Reproduce the whole listing word for word. Leave every image out.
++++ LISTED ENTRIES ++++
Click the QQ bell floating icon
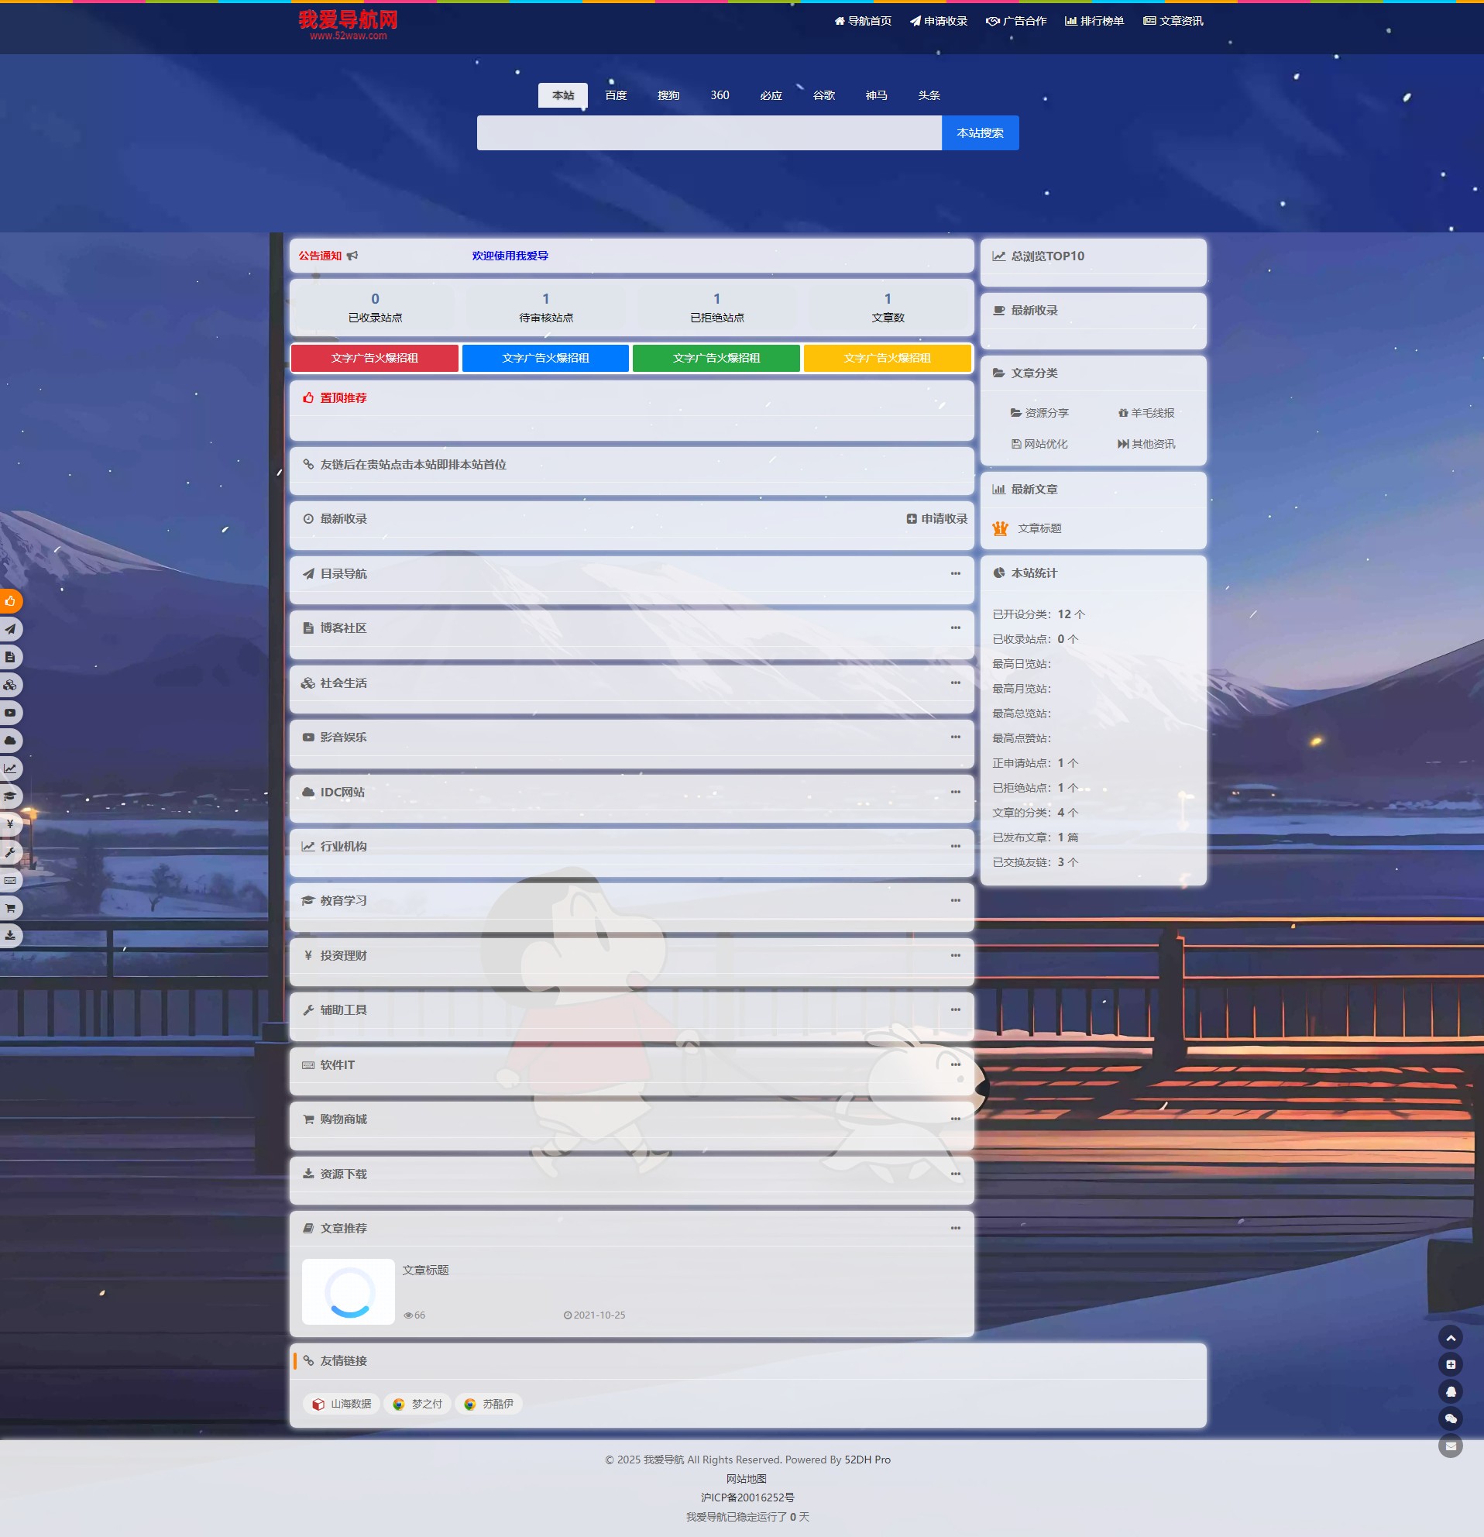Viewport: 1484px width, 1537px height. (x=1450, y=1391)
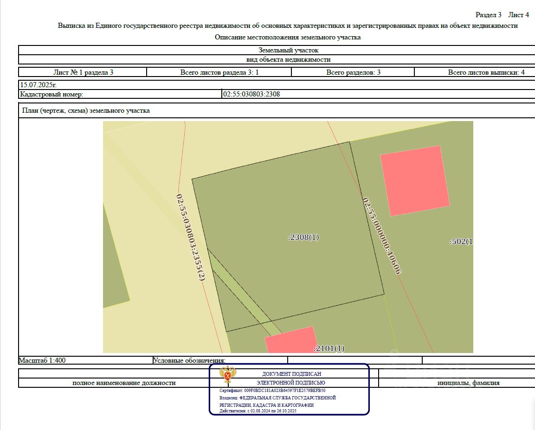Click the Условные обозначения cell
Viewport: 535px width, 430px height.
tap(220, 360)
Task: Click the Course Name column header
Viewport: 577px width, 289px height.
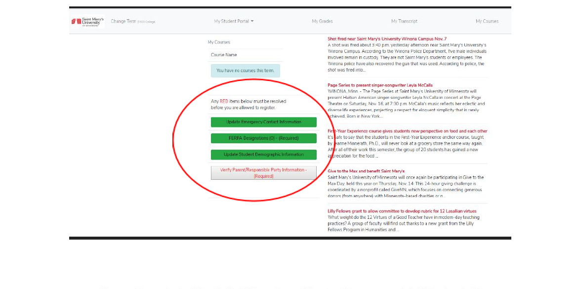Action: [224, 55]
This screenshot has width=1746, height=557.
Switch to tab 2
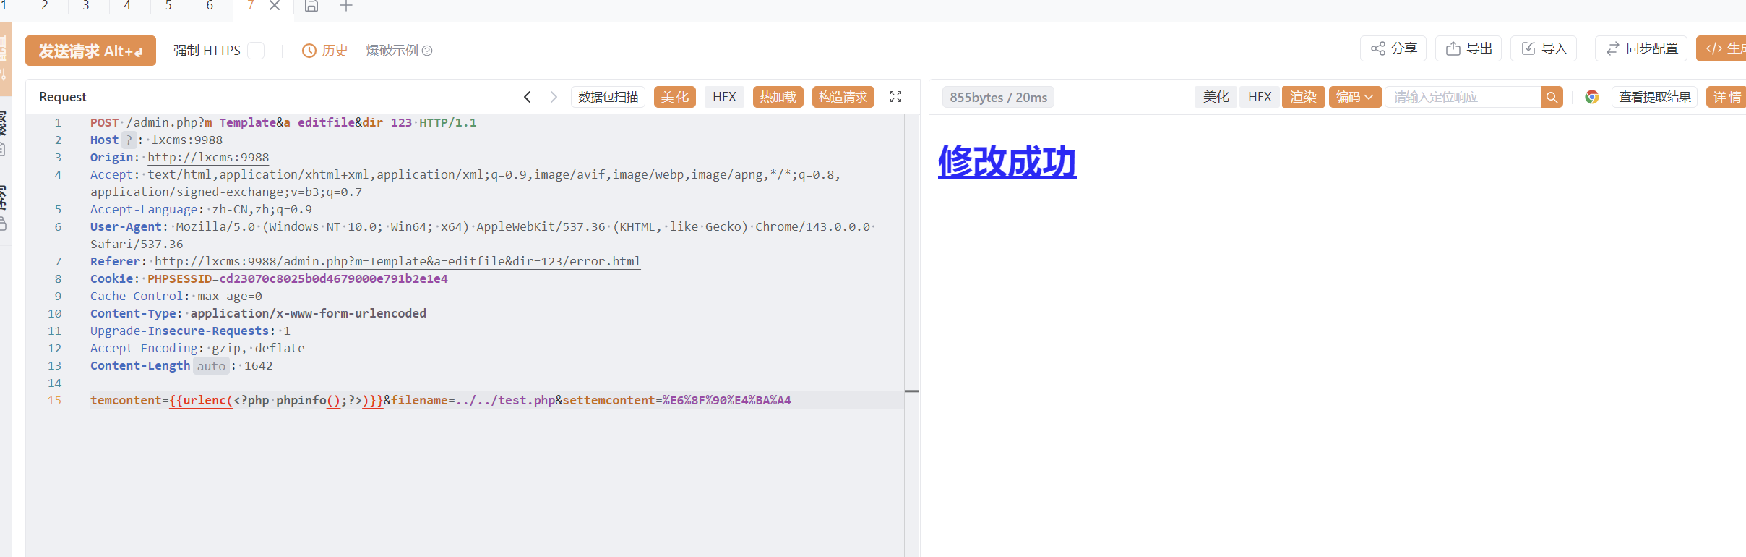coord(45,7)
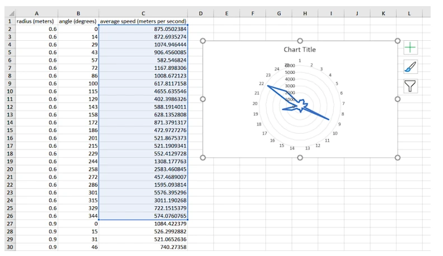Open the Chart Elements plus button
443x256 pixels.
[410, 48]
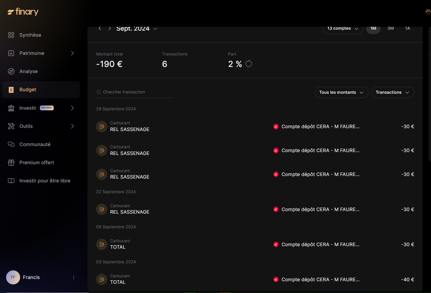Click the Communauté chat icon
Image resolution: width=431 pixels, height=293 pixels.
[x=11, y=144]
++++
REPLY TO THE EXERCISE:
Click the QQ bell floating icon
Viewport: 1484px width, 1537px height. (x=1450, y=1391)
Click the Условные обозначения cell
Viewport: 535px width, 430px height.
tap(220, 360)
Task: Click the Course Name column header
Viewport: 577px width, 289px height.
Action: [224, 55]
This screenshot has width=1746, height=557.
Switch to tab 2
coord(45,7)
Open the Chart Elements plus button
443x256 pixels.
[410, 48]
Click the Communauté chat icon
Image resolution: width=431 pixels, height=293 pixels.
[x=11, y=144]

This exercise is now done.